> **WHAT THE EXERCISE ASKS**:
Once you reach the line holding "WhatsApp (368, 2049)", write out that line and every later one exactly, ending with the last line of the data; write nothing else.

* * * * * * * * *

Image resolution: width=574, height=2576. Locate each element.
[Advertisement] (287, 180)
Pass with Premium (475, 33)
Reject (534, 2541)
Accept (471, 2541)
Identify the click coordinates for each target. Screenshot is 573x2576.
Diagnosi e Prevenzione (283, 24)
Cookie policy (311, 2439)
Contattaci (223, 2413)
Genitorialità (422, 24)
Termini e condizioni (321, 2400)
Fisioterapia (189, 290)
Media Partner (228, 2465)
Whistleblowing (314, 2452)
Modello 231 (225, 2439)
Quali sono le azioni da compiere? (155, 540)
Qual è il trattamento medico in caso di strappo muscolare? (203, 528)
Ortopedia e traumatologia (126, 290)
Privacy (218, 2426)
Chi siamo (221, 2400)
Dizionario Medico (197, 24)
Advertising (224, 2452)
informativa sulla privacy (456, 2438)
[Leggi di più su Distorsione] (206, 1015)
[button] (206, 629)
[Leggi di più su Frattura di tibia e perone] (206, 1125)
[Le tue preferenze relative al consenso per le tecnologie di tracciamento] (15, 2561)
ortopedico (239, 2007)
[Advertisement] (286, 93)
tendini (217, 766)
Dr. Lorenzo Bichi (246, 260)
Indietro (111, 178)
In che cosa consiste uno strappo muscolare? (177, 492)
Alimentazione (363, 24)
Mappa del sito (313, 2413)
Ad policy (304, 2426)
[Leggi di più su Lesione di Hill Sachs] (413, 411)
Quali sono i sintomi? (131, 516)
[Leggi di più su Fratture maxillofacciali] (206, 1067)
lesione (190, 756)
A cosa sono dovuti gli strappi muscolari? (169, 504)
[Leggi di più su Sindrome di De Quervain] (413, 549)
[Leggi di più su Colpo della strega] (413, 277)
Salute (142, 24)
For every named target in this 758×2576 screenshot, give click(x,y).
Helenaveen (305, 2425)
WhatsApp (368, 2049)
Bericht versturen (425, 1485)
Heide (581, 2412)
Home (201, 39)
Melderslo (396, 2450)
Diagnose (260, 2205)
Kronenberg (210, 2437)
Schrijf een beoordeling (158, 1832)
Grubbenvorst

* * * * * * * * *

> **ANSWER BOX**:
WhatsApp (368, 2049)
Bericht versturen (425, 1485)
Heide (581, 2412)
Home (201, 39)
Melderslo (396, 2450)
Diagnose (260, 2205)
Kronenberg (210, 2437)
Schrijf een beoordeling (158, 1832)
Grubbenvorst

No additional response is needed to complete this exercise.